Textauszug
Bild: Kronprinzessin Cecilie von Preußen (Pickelhaube), Viktoria Luise (Totenk…
Die Amerikanerin Sigrid Schultz führte ein Doppelleben. Als Journalistin
ging sie in den 1930er Jahren bei den Partys der Nationalsozialisten ein
und aus. Sie interviewte Hitler, war mit Göring befreundet und kannte jeden
in der Berliner Gesellschaft.
Ihr Arbeitgeber, die Chicago Tribune, war eine konservative Zeitung die die
amerikanischen Isolationisten unterstützte. Sigrid Schultz teilte weder die
Ansichten ihrer Vorgesetzten in Chicago noch die der Nationalsozialisten.
Sie hatte Hitlers Aufstieg aus nächster Nähe miterlebt und ahnte sehr früh,
wie gefährlich er werden würde. Seit 1925 leitete sie das Berliner Büro der
Chicago Tribune, damals eine ungewöhnliche Ehre für eine Frau.
Rein äußerlich entsprach sie dem nordischen Ideal des NS-Regimes. Und die
Nazis stuften sie als zuverlässig ein. Während ihre Kollegen Dorothy
Thompson und Sefton Delmer im Laufe der Jahre ausgewiesen wurden, durfte
Schultz bis 1941 bleiben. Das lag auch an ihrem geschickten Doppelspiel.
Kritische Artikel schrieb sie unter dem Männernamen John Dickson und sorgte
dafür, dass sie mit der Unterzeile „aus Oslo“ oder „aus Kopenhagen“
veröffentlicht wurden.

Zu erledigen
**A.** Nenne alle Jahresangaben aus dem Text über Sigrid Schultz.
**B.** Schreibe aus dem Text über Sigrid Schultz alles ab, von „Ihr Arbeitgeber, die“ bis hinunter zu „veröffentlicht wurden.“.
Die Zeilen werden hier nicht gebraucht.

Datenliste
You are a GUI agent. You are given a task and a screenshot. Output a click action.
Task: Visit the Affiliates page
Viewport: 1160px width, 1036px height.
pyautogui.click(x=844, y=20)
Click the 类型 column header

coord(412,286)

Gelöste Aufgaben
**A.** 1930er (Jahre), 1925, 1941

**B.**
Ihr Arbeitgeber, die Chicago Tribune, war eine konservative Zeitung die die
amerikanischen Isolationisten unterstützte. Sigrid Schultz teilte weder die
Ansichten ihrer Vorgesetzten in Chicago noch die der Nationalsozialisten.
Sie hatte Hitlers Aufstieg aus nächster Nähe miterlebt und ahnte sehr früh,
wie gefährlich er werden würde. Seit 1925 leitete sie das Berliner Büro der
Chicago Tribune, damals eine ungewöhnliche Ehre für eine Frau.
Rein äußerlich entsprach sie dem nordischen Ideal des NS-Regimes. Und die
Nazis stuften sie als zuverlässig ein. Während ihre Kollegen Dorothy
Thompson und Sefton Delmer im Laufe der Jahre ausgewiesen wurden, durfte
Schultz bis 1941 bleiben. Das lag auch an ihrem geschickten Doppelspiel.
Kritische Artikel schrieb sie unter dem Männernamen John Dickson und sorgte
dafür, dass sie mit der Unterzeile „aus Oslo“ oder „aus Kopenhagen“
veröffentlicht wurden.